- _Task details_: Copy out the whole listing exactly as written, leaving the pictures behind.

::: Provided records :::

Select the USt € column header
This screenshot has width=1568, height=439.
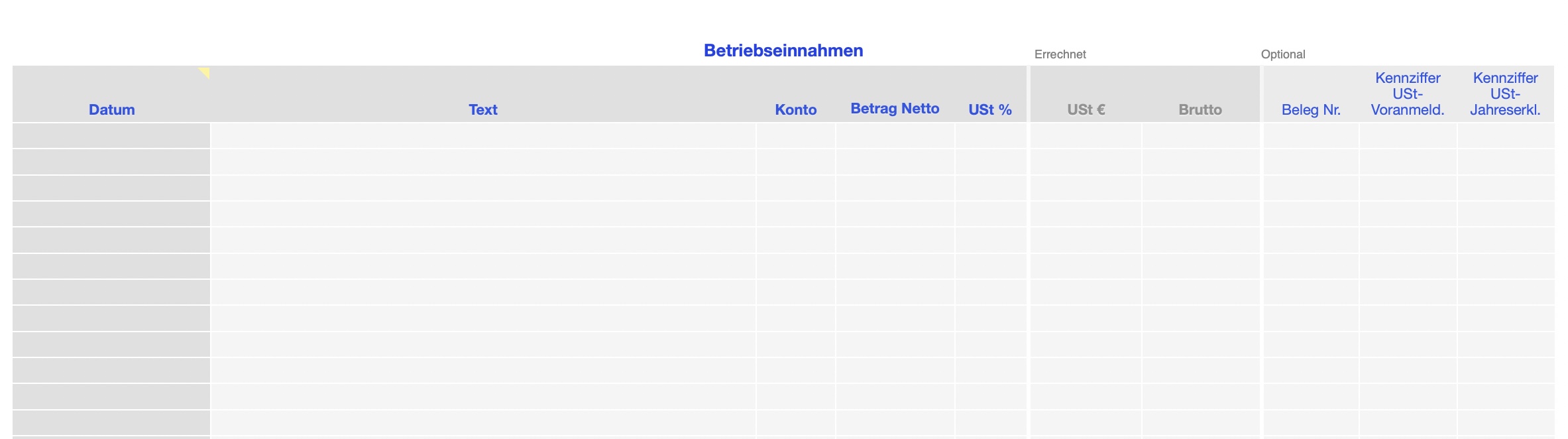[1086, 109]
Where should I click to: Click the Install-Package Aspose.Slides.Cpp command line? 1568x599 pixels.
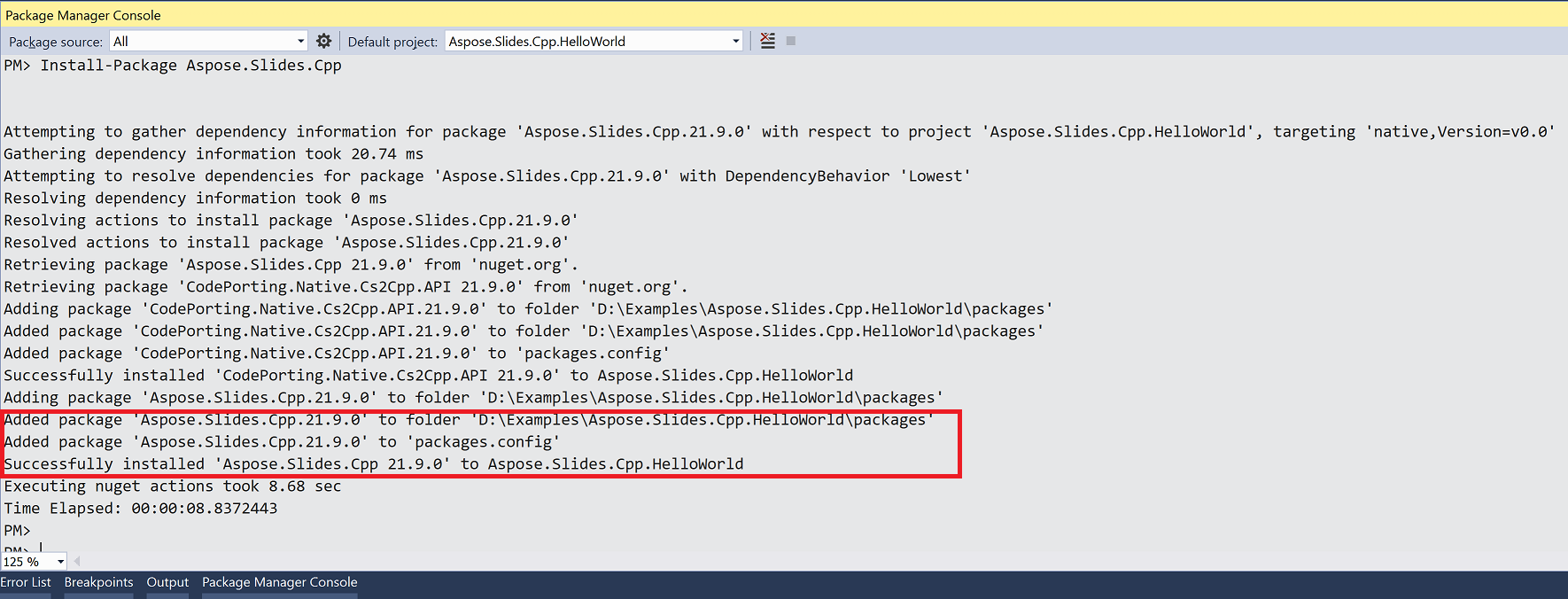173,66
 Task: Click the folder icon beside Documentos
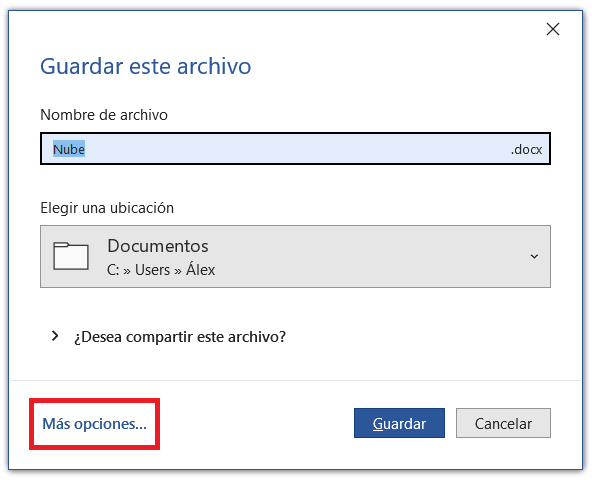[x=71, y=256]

:::

- _Response to this exercise_:
Select the USt € column header
This screenshot has width=1568, height=439.
[1086, 109]
Where should I click to: Click the Install-Package Aspose.Slides.Cpp command line? 1568x599 pixels.
173,66
 Task: Click the folder icon beside Documentos
[x=71, y=256]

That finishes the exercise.